Conversation closed down, I grasp for a new topic. “Are you spending Christmas at your little house in the country?”
“No way, the guys are there. I want to be on my own; I’m staying in London.” He pauses. “What are you doing for Christmas?”
“Nothing much.” I almost tell Dylan this is my first Christmas alone ever, but I don’t want to give so much away.
He nods, and I kick myself at the awkwardness of the conversation with the man I was comfortable with a few months ago.
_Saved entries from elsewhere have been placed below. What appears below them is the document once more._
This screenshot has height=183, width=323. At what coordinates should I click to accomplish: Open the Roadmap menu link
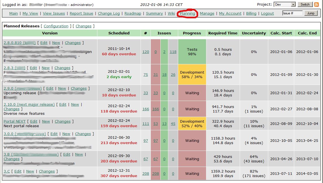click(x=133, y=13)
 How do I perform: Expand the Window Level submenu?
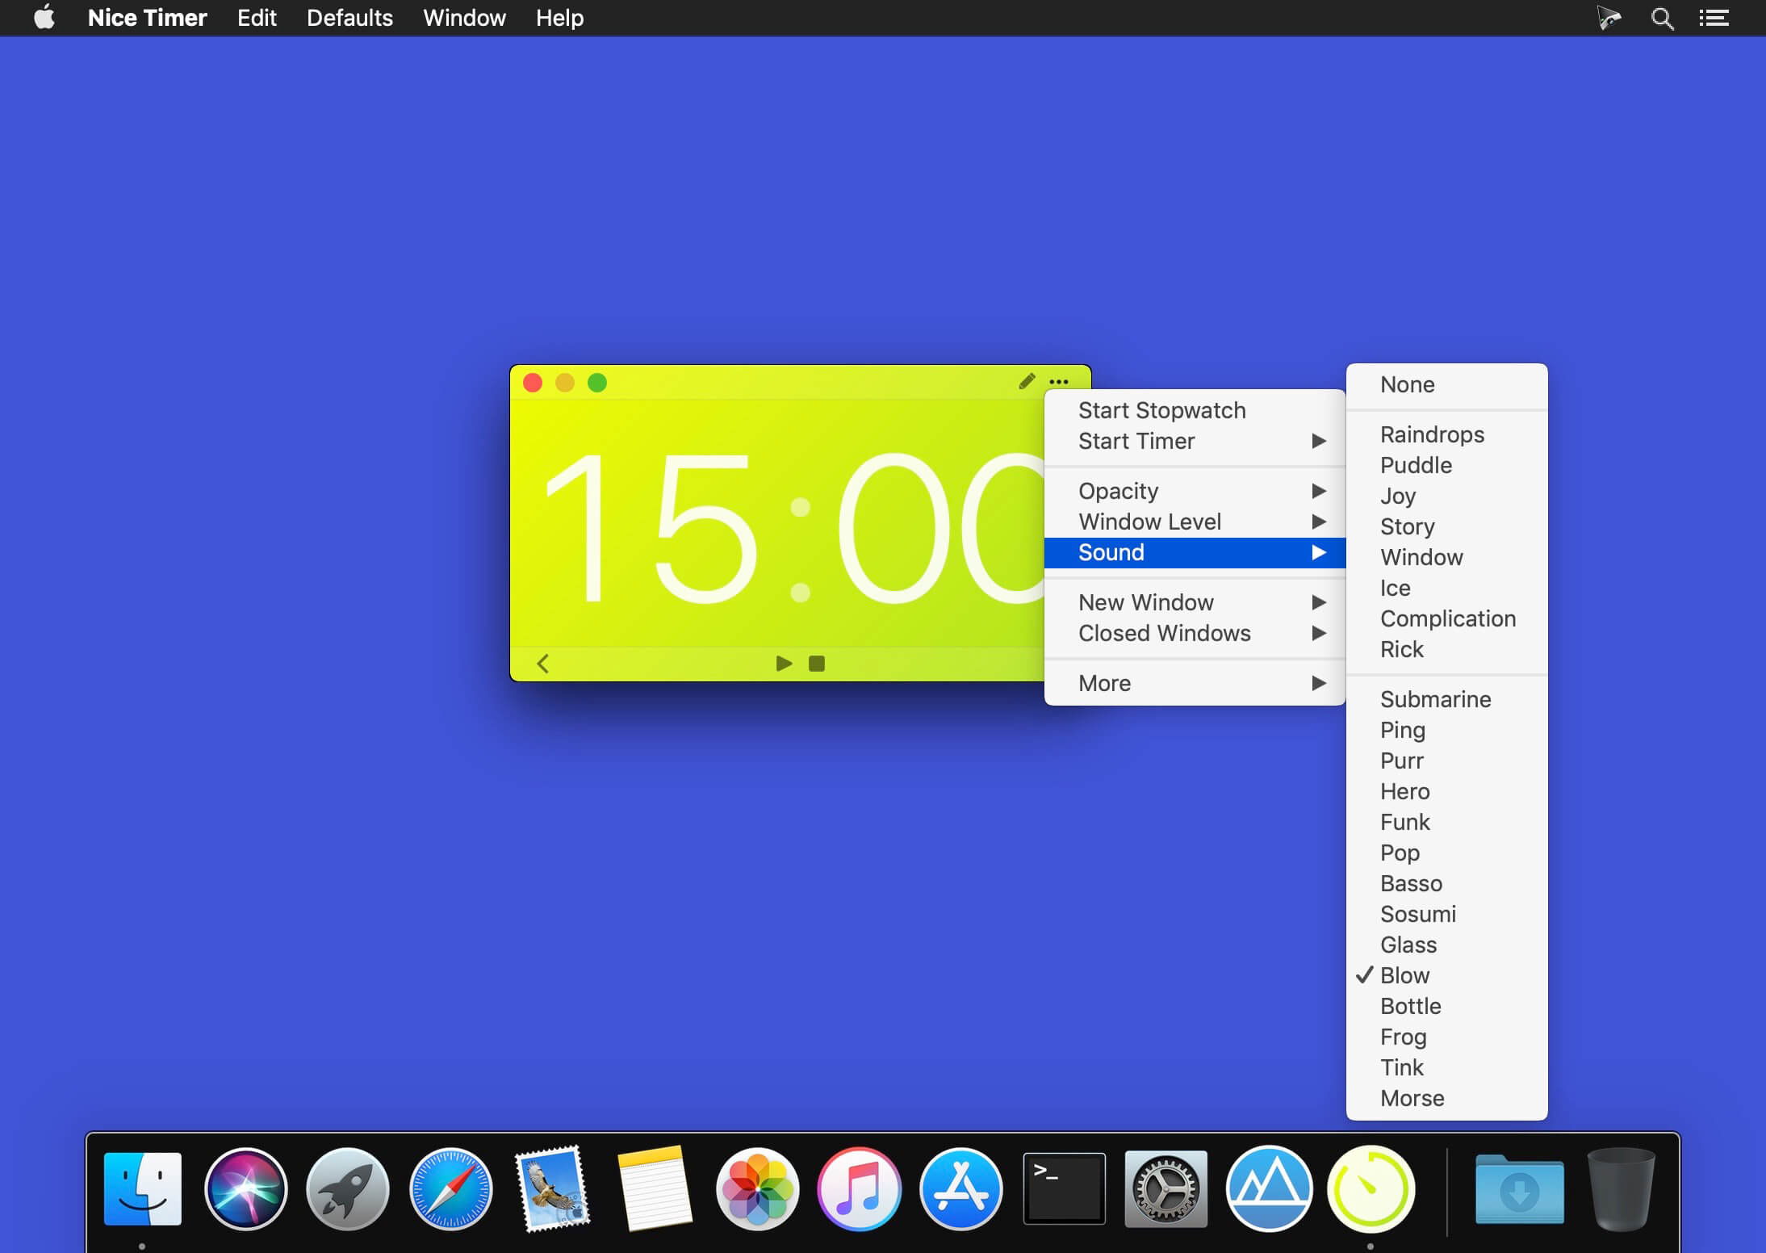pyautogui.click(x=1195, y=522)
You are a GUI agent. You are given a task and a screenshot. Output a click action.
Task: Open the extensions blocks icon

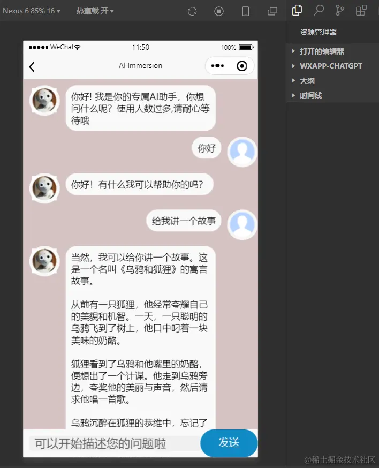361,11
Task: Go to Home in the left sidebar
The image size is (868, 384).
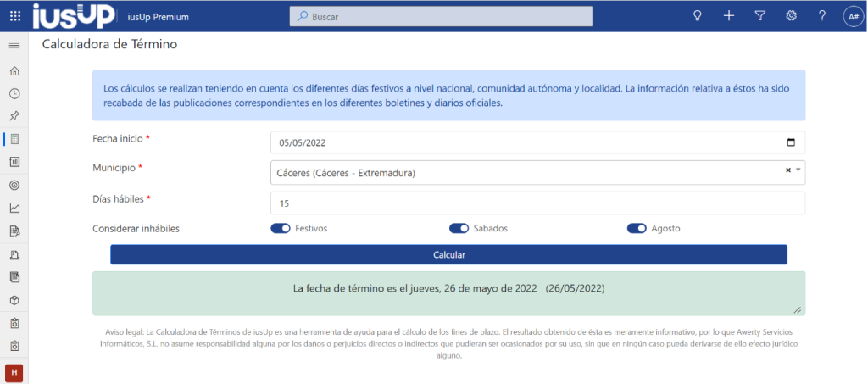Action: 14,70
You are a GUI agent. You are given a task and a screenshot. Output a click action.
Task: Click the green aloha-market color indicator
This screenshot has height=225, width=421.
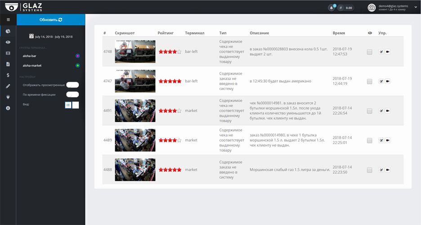pos(78,66)
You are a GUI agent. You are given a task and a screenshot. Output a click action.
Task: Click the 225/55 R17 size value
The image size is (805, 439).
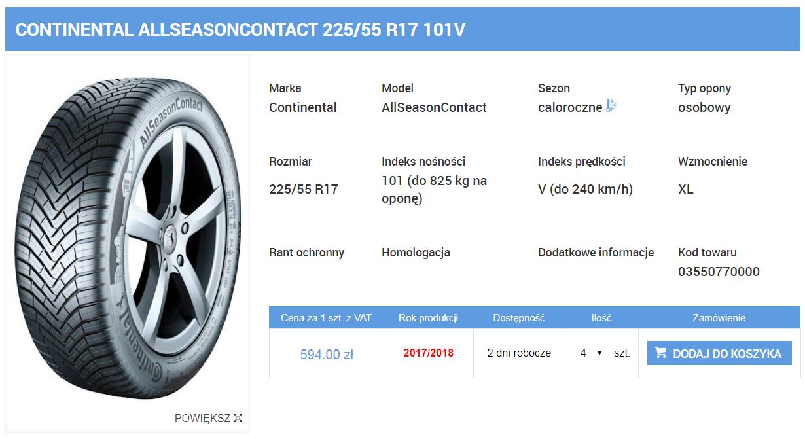[303, 190]
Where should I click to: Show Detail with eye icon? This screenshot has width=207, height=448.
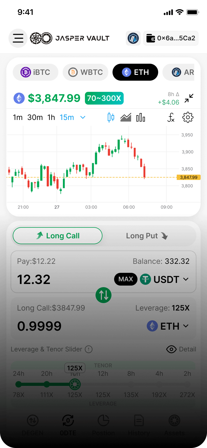(181, 349)
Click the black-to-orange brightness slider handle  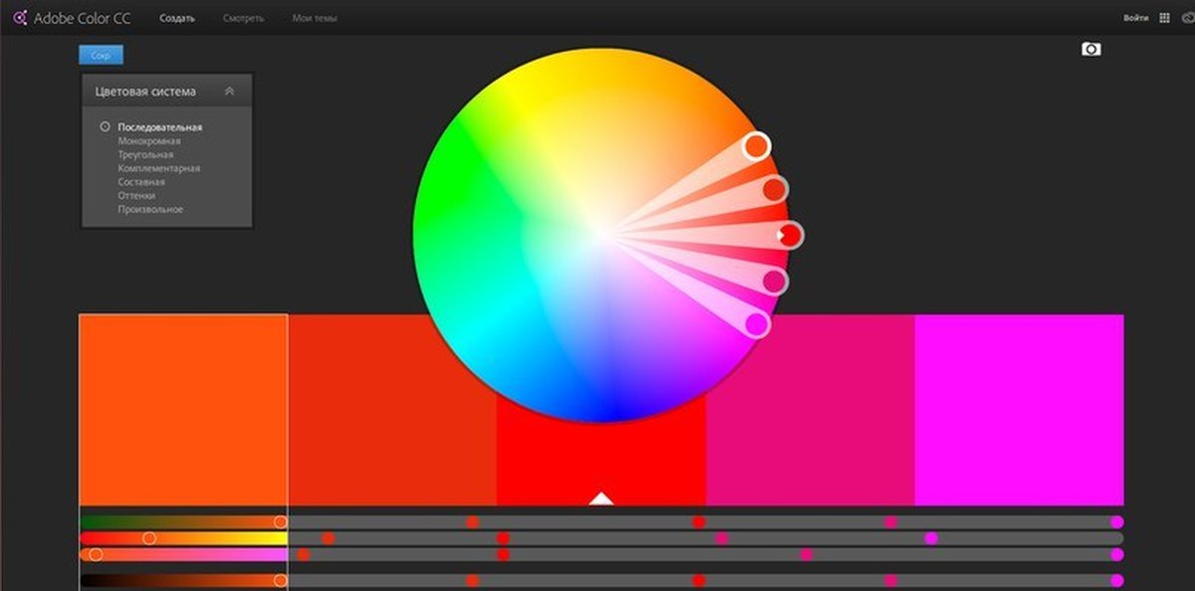coord(280,580)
So many new questions have circled my mind since we last met, and I use this as an excuse to myself for meeting him again.
Propping my elbows on the table, I lace my hands together, setting them under my chin. “Did she contact you, too?”
“If you mean Lily, no.” He pokes around at his food, not looking at me.
“I need to talk to you about this, if we… ”
“If we what?”
“If we want to start again.”
Dylan stops, fork hovering over his chips as his wider eyes meet mine. His scrutiny unnerves me, because I’m unsure what he’s thinking.
“Start again?” he asks quietly.
Away from Dylan, convincing myself he was a monster, for four months I extricated my heart from him. Because I hadn’t wanted to give him myself anyway, it was easier to turn away. I underestimated my ability to push out the Dylan who’d landed in my soul though.
“We’d need to start from the beginning,” I say. “This has wiped everything away.”
“I’m okay with that.”
He reaches across the table to touch my hand and I tuck my hands under the table. “But I need more answers.”
“I tried to tell you everything.”
“You told me facts, you didn’t tell me why.”
He slumps back against the seat and places his ringed fingers on the table. Dylan could be an ordinary man in the empty café; without public scrutiny, that’s who he is to me. “Anything you ask me, I’ll tell you.”
“I’ll ask you one thing, and then we can finish this… date?”
“Sure.”
“Why did you treat Lily like you did? You knew she wasn’t interested in either of you and she tried to leave. Why did you stop her? And then why see her again if you weren’t interested?”
He shifts. “They’re pretty big questions, Sky.”
“They’re pretty big issues, Dylan.”
Dylan rubs his hand across his face. “I’ve spent years not thinking about this shit, then the past four months with my head full of it. The ‘what ifs’, the ‘why the fuck did I do thats’. I have no excuses.”
“The most important thing to me right now is that you understand what was wrong about your
behaviour. If you can’t see that, then Lily’s right about one thing - a man who can treat a woman like that will never change.”